━━ Dataset records
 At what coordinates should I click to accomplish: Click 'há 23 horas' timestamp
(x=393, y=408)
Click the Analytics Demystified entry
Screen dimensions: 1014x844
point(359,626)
━━━━
» **Work item**
Word for word, transcribe the data shown above.

» **Finished task**
 At what coordinates should I click to accomplish: Click 'há 23 horas' timestamp
(x=393, y=408)
Click the Analytics Demystified entry
Screen dimensions: 1014x844
point(359,626)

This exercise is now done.